### [TASK DESCRIPTION]
Give back, word for word, the lines in the listing below from the one holding "Screen dimensions: 627x608" down to the one holding "Click 'Add SSL and choose again' button", both ends included.

# # #

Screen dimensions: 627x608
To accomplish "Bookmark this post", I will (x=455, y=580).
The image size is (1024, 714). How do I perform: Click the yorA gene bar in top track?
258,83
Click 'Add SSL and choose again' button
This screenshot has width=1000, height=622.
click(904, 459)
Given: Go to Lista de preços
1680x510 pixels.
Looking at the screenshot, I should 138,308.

# # #

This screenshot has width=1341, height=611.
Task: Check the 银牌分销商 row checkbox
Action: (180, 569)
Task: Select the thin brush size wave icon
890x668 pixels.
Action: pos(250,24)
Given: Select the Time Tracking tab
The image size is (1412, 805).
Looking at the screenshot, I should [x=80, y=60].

# # #

### [RESPONSE TO THE EXERCISE]
Screen dimensions: 627x608
To accomplish "Bookmark this post", I will (x=455, y=580).
The image size is (1024, 714). How do I perform: Click the yorA gene bar in top track?
258,83
Click 'Add SSL and choose again' button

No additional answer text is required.